Dataset entries:
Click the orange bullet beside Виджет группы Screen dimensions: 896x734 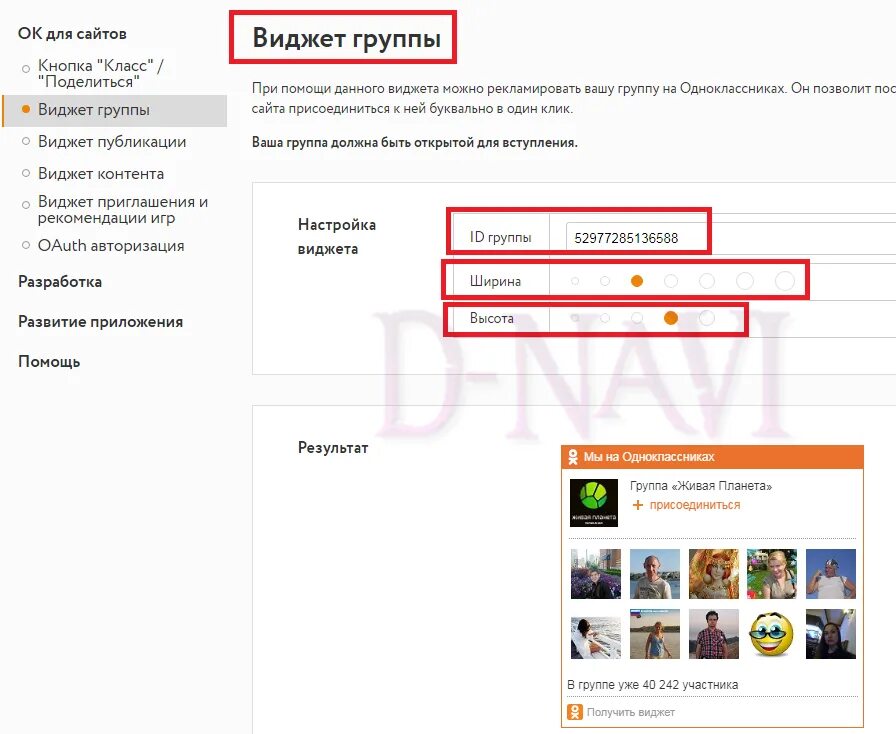[x=26, y=109]
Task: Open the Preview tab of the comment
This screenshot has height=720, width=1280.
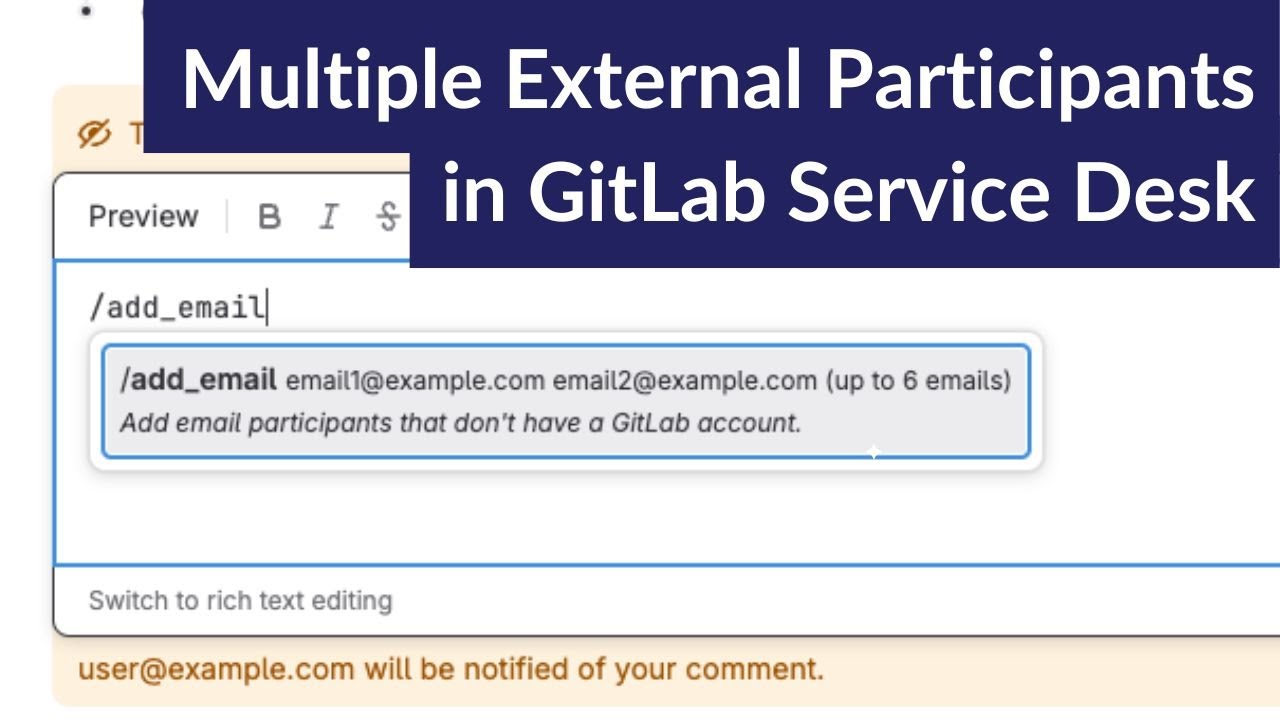Action: click(143, 216)
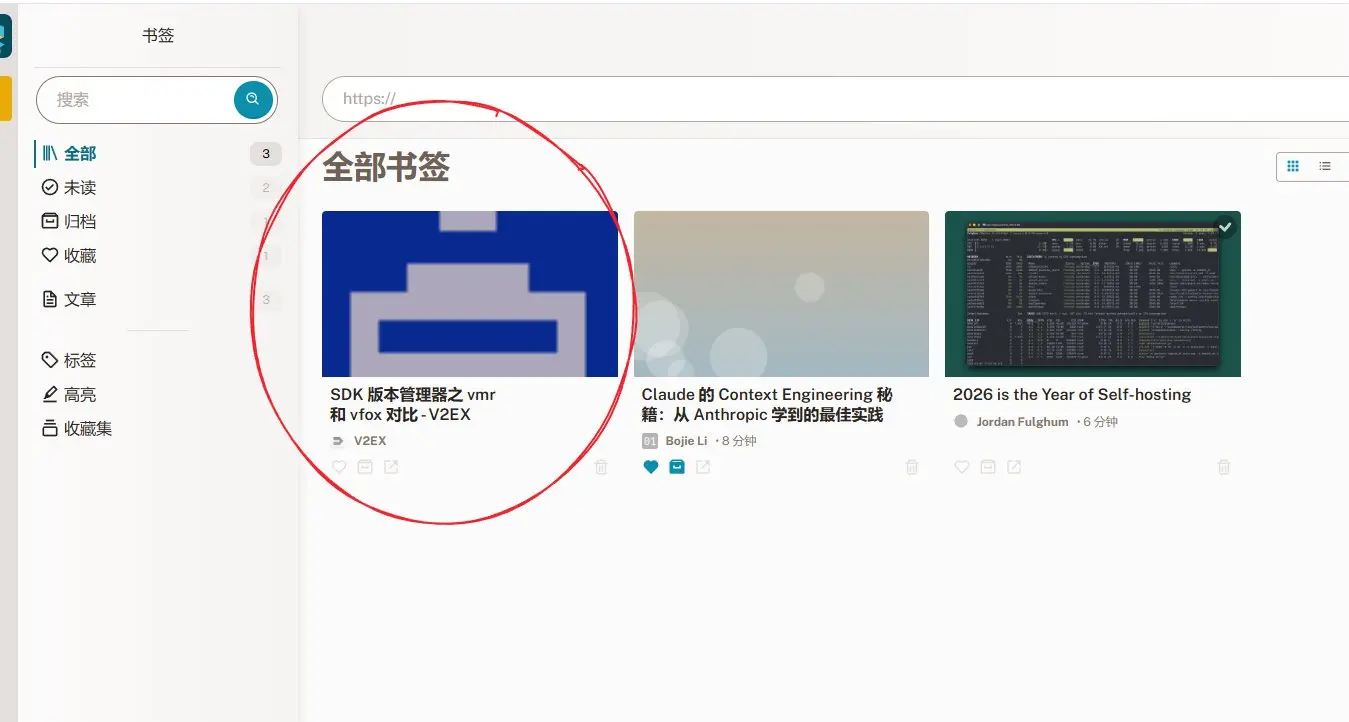Image resolution: width=1349 pixels, height=722 pixels.
Task: Delete the 2026 Self-hosting bookmark
Action: [1224, 467]
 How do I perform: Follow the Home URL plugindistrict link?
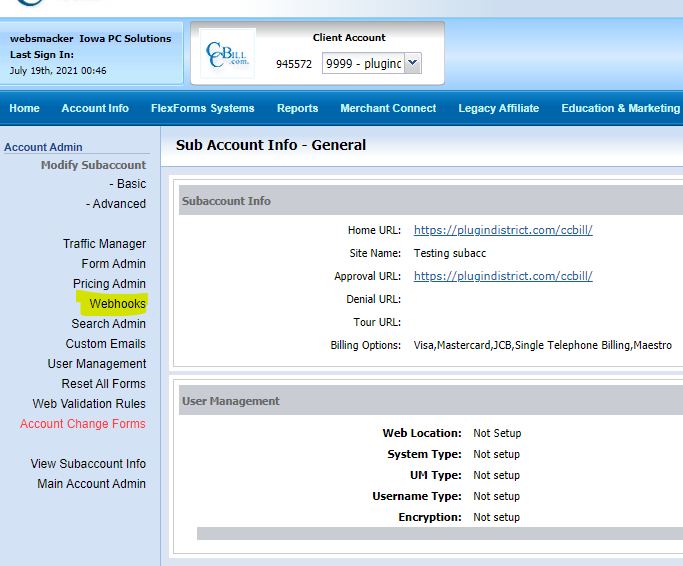point(503,230)
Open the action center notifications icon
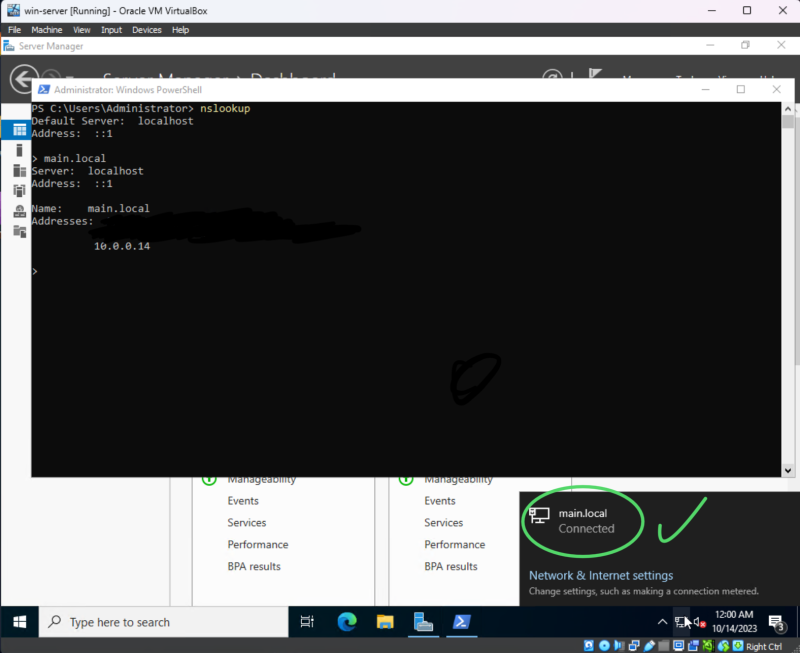 [x=777, y=623]
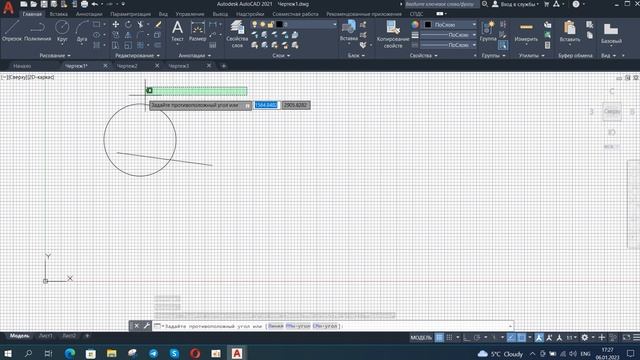Select the Полилиния polyline tool
The image size is (640, 360).
tap(38, 31)
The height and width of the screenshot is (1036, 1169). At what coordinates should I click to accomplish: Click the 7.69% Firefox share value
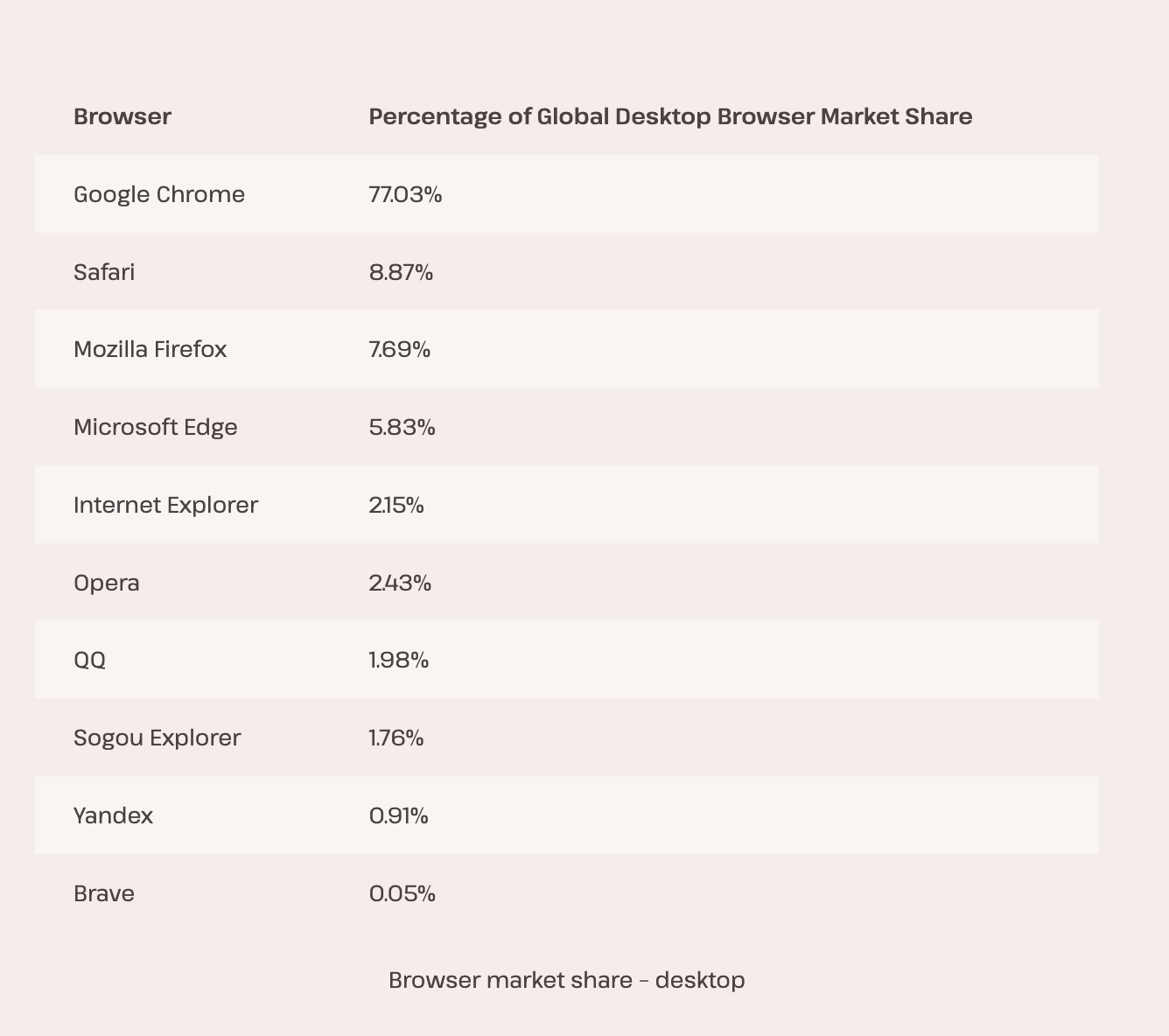(x=400, y=349)
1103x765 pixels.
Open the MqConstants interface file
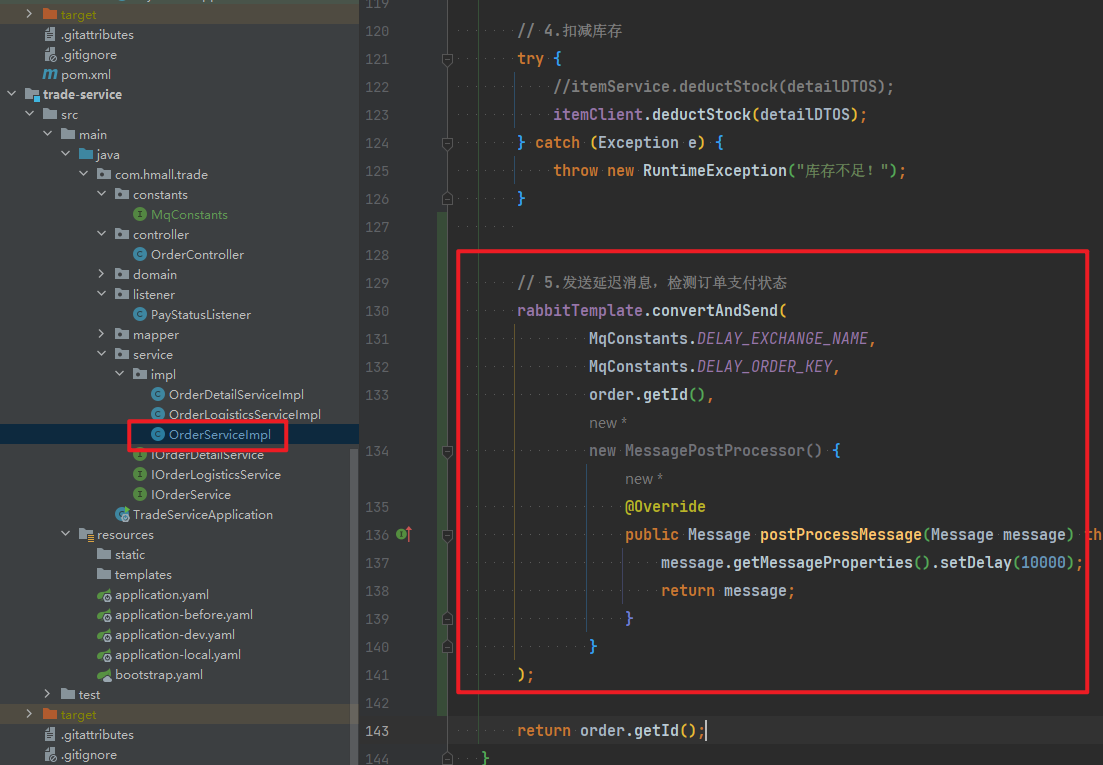(189, 215)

### [Task requirements]
Print the lines from the one that contains "This screenshot has height=720, width=1280." through the last line of the data, exactly and in full, and no other lines. Pictures are not part of the copy.

### [Response area]
This screenshot has height=720, width=1280.
Action: click(143, 216)
Image resolution: width=1349 pixels, height=722 pixels.
Task: Delete the 2026 Self-hosting bookmark
Action: [1224, 467]
 How do I perform: Follow the Home URL plugindistrict link?
point(503,230)
Open the action center notifications icon
 [x=777, y=623]
Select the Полилиния polyline tool
The image size is (640, 360).
tap(38, 31)
The height and width of the screenshot is (1036, 1169). At what coordinates should I click to accomplish: Click the 7.69% Firefox share value
(x=400, y=349)
1103x765 pixels.
Open the MqConstants interface file
(189, 215)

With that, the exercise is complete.